Find the line with "Syahrul Said Resmi" in the entries below, then reproduce it and every line after it down to and including the line with "DPRD (55, 2007)", exactly.

**Stored data**
:::

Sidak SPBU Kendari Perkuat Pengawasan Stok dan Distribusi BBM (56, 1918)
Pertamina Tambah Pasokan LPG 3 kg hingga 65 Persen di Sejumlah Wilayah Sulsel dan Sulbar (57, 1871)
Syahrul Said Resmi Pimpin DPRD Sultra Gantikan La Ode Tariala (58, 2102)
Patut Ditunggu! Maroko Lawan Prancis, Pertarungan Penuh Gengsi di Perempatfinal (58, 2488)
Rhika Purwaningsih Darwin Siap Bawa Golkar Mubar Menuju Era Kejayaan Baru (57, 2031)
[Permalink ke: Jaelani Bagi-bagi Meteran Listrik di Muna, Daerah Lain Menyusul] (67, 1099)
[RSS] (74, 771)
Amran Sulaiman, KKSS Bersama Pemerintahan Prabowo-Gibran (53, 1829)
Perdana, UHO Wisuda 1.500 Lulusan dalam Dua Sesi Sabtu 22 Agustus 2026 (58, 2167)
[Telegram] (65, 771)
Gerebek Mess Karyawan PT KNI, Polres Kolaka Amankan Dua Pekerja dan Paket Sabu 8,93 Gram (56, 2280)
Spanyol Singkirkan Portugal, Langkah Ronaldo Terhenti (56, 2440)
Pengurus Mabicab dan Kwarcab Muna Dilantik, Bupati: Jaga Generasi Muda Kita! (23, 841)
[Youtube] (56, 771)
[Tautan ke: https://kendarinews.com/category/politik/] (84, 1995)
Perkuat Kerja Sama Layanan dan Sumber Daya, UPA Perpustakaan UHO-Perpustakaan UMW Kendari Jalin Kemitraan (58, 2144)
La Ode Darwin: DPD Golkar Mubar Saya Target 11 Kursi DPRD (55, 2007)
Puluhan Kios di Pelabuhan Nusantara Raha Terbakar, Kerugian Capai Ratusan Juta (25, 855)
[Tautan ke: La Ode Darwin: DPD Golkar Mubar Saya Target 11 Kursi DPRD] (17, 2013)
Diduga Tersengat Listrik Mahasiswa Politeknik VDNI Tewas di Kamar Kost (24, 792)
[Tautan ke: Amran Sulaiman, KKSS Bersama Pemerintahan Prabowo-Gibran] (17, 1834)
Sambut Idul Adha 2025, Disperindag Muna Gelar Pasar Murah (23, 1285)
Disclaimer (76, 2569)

:::

**PROBLEM SOLUTION**
Syahrul Said Resmi Pimpin DPRD Sultra Gantikan La Ode Tariala (58, 2102)
Patut Ditunggu! Maroko Lawan Prancis, Pertarungan Penuh Gengsi di Perempatfinal (58, 2488)
Rhika Purwaningsih Darwin Siap Bawa Golkar Mubar Menuju Era Kejayaan Baru (57, 2031)
[Permalink ke: Jaelani Bagi-bagi Meteran Listrik di Muna, Daerah Lain Menyusul] (67, 1099)
[RSS] (74, 771)
Amran Sulaiman, KKSS Bersama Pemerintahan Prabowo-Gibran (53, 1829)
Perdana, UHO Wisuda 1.500 Lulusan dalam Dua Sesi Sabtu 22 Agustus 2026 (58, 2167)
[Telegram] (65, 771)
Gerebek Mess Karyawan PT KNI, Polres Kolaka Amankan Dua Pekerja dan Paket Sabu 8,93 Gram (56, 2280)
Spanyol Singkirkan Portugal, Langkah Ronaldo Terhenti (56, 2440)
Pengurus Mabicab dan Kwarcab Muna Dilantik, Bupati: Jaga Generasi Muda Kita! (23, 841)
[Youtube] (56, 771)
[Tautan ke: https://kendarinews.com/category/politik/] (84, 1995)
Perkuat Kerja Sama Layanan dan Sumber Daya, UPA Perpustakaan UHO-Perpustakaan UMW Kendari Jalin Kemitraan (58, 2144)
La Ode Darwin: DPD Golkar Mubar Saya Target 11 Kursi DPRD (55, 2007)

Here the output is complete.